À Dar es-Salaam, une foule attendait l’arrivée de Barack Obmama. Emmanuel Herman/Reuters
Accueilli à l’aéroport de Dar es-Salaam par son homologue tanzanien Jakaya Kikwete et salué par 21 coups de canon, au son d’une fanfare militaire et des chants de danseurs traditionnels, M. Obama a ensuite directement rejoint le palais présidentiel pour des entretiens avec le président tanzanien. « Je l’ai dit à travers l’Afrique, nous envisageons un nouveau modèle qui ne soit plus seulement basé sur l’aide et l’assistance, mais aussi sur le commerce et le partenariat », a déclaré M. Obama lors d’une conférence de presse. « Le but ultime est que les Africains construisent l’Afrique, pour les Africains. Notre travail est d’être un partenaire dans ce processus, et la Tanzanie a été un de nos meilleurs partenaires », a-t-il ajouté. Le président Kikwete a de son côté « remercié » les États-Unis tout en se demandant « s’ils en font assez ». « Les États-Unis ont fait beaucoup, mais si je dis qu’ils ont fait assez, le président américain n’écoutera pas mes prochaines requêtes », a-t-il estimé.
Depuis qu’il est devenu, en 2008, le premier président afro-américain de l’histoire des États-Unis, ce n’est que la seconde fois que M. Obama se rend en Afrique subsaharienne. Et il s’agit de sa première grande tournée sur un continent dont la population avait placé de nombreux espoirs en son arrivée au pouvoir. Il avait débuté cette tournée au Sénégal (pour l’Afrique de l’Ouest) et l’a poursuivie en Afrique du Sud (pour l’Afrique australe). Enfin, la Tanzanie a été préférée au Kenya, pays du père de M. Obama, pour être l’étape est-africaine. La Tanzanie confirme ainsi son poids croissant dans la région, profitant d’une économie dynamique et de la position diplomatique délicate dans laquelle se trouve le Kenya depuis que le pays a élu à sa tête, en mars, un président, Uhuru Kenyatta, et un vice-président, William Ruto, poursuivis par la Cour pénale internationale (CPI) pour crimes contre l’humanité. Samedi à Pretoria, M. Obama avait fait allusion à ces poursuites en estimant que « ce n’était pas le bon moment » pour se rendre au Kenya, dont les habitants espèrent pourtant depuis 2008 voir « l’enfant du pays » revenir sur la terre de ses ancêtres en tant que président américain.

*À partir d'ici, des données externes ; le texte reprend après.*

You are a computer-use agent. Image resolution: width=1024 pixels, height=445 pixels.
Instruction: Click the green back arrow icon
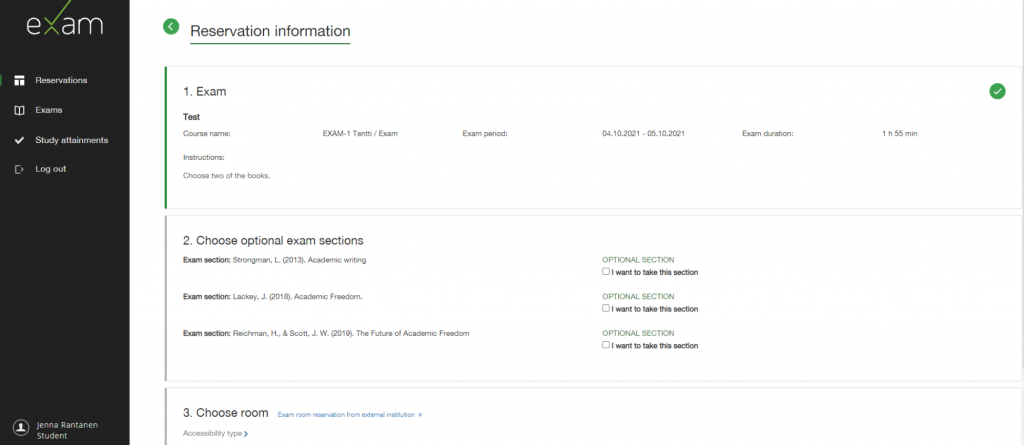[x=171, y=27]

Bénéficiant d’un meilleur bilan démocratique que les autres poids lourds de la région, l’Ouganda et l’Éthiopie, la Tanzanie apparaît aussi plus stable actuellement que ses voisins et bénéficiant d’un des marchés les plus porteurs, avec un PIB par habitant inférieur à celui du Kenya, mais une croissance plus rapide, grâce notamment à de nombreuses ressources naturelles.
Le président Kikwete fut le premier chef d’État africain reçu à la Maison-Blanche après l’élection de M. Obama en 2008. Et en mars, le président chinois Xi Jinping avait lui aussi choisi la Tanzanie pour y prononcer le discours majeur de sa tournée africaine sur la politique de Pékin vis-à vis de l’Afrique.
Au cours de sa visite d’un peu moins de 24 heures en Tanzanie, M. Obama visitera notamment la centrale électrique d’Ubungo, près de la capitale économique. Dimanche en Afrique du Sud, il avait annoncé un plan de 7 milliards de dollars sur cinq ans destiné à « doubler l’accès à l’électricité en Afrique subsaharienne », dont, a-t-il rappelé, plus des deux tiers de la population y vit sans électricité.
Accompagné de son prédécesseur George W. Bush, dont l’épouse préside à Dar es-Salaam un forum des Premières dames auquel participera Michelle Obama, le président américain déposera ce matin une gerbe au mémorial des victimes de l’attentat contre l’ambassade américaine en Tanzanie, le 7 août 1998, qui avait tué 11 passants et en avait blessé 70. Quasi simultanément, un camion piégé avait explosé dans l’ambassade américaine à Nairobi, faisant 213 morts et plus de 5 000 blessés.
Après avoir salué à Dakar la démocratie sénégalaise, M. Obama avait rendu en Afrique du Sud un hommage personnel à Nelson Mandela, le héros de la lutte antiapartheid devenu le premier président noir de son pays, hospitalisé depuis le 8 juin.
Nelson Mandela, qui aura 95 ans le 18 juillet, était « toujours dans un état critique, mais stable » hier soir, selon la présidence sud-africaine.